PROBLEM STATEMENT
Could every line below be written out exactly as it appears?

SOURCE INFORMATION
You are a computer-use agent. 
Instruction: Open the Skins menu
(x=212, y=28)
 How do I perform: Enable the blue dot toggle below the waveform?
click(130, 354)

FINISHED TASK
You are a computer-use agent. 
Instruction: Open the Skins menu
(x=212, y=28)
 How do I perform: Enable the blue dot toggle below the waveform?
click(130, 354)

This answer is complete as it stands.